Die am meisten gefürchtete postoperative Komplikation ist die Orbitaeinblutung. Hierdurch kann es zu einer druckbedingten Ischämie des Sehnervs mit Funktionseinbußen bis hin zur Erblindung kommen. Die Funktionsminderung ist meist irreversibel, wenn der Druck nicht innerhalb eines Zeitfenster von ca. zwei Stunden entlastet wird (Lagrèze 1998). Daher ist es unbedingt notwendig, am postoperativen Tag mehrmals zu im Operationsprotokoll festgelegten Zeitpunkten den Verband abzunehmen und sich zu vergewissern, dass das operierte Auge sieht und eine normale Pupillenreaktion aufweist. Für die darauffolgende Nacht sollte das Personal angewiesen werden, bei Beschwerden wie z. B. Schmerzen oder neu aufgetretenem Druckgefühl den Verband abzunehmen und eine Orbitaeinblutung auszuschließen. Wenn es zu dieser Komplikation gekommen ist, muss die Wunde unverzüglich eröffnet werden, um die Blutungsquelle zu lokalisieren und koagulieren. Da dieses nicht immer möglich ist, kann alternativ das Ligamentum canthi laterale durchtrennt werden, was zu einer Volumenzunahme der Orbitainhalts führt. Es existieren keine genauen Angaben zur Häufigkeit einer postoperativen Orbitaeinblutung. Sie kann auch nach vermeintlich einfachen, anterior gelegenen Eingriffen auftreten.

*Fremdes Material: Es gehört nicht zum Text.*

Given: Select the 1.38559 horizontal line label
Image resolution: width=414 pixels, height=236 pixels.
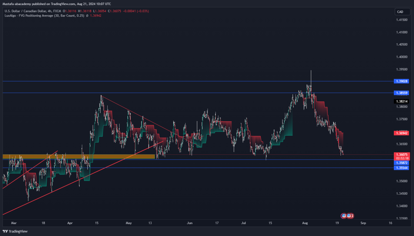Looking at the screenshot, I should click(x=401, y=93).
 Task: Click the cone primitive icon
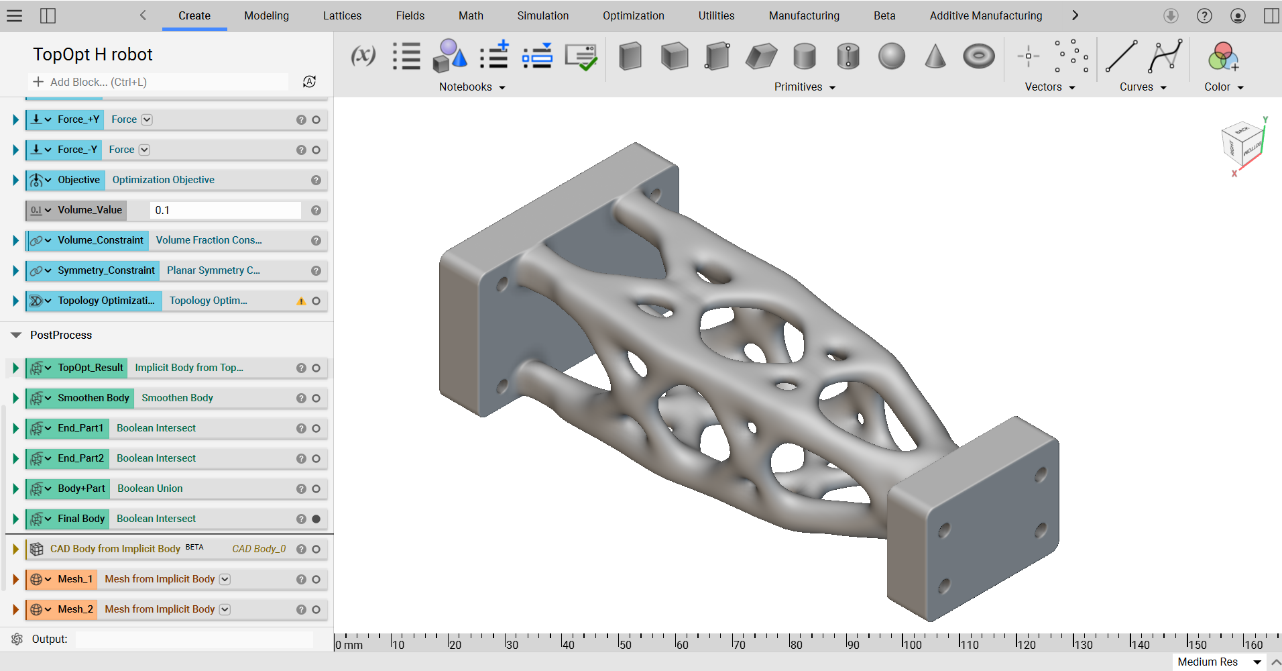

Eine häufigere, aber weniger gravierende postoperative Komplikation ist eine durch die Operation bedingte Motilitätsstörung. Wenn sie sich nicht innerhalb von Monaten spontan zurückbildet, sind augenmuskelchirurgische Eingriffe indiziert. Wird intraoperativ zu starker Druck auf den Levator palpebrae, z. B. mit einem Orbitaspatel, ausgeübt, kann es zu einer Ptosis kommen, die sich häufig erst nach vielen Monaten langsam zurückbildet. Kommt es beim Präparieren der Zugänge zu einer Durchtrennung sensibler Nerven, klagen die Patienten postoperativ über Parästhesien im Bereich der Lider, Stirn oder Wange. Nach Monaten können sich diese Parästhesien durch Regeneration der peripher sensiblen Nerven zurückbilden.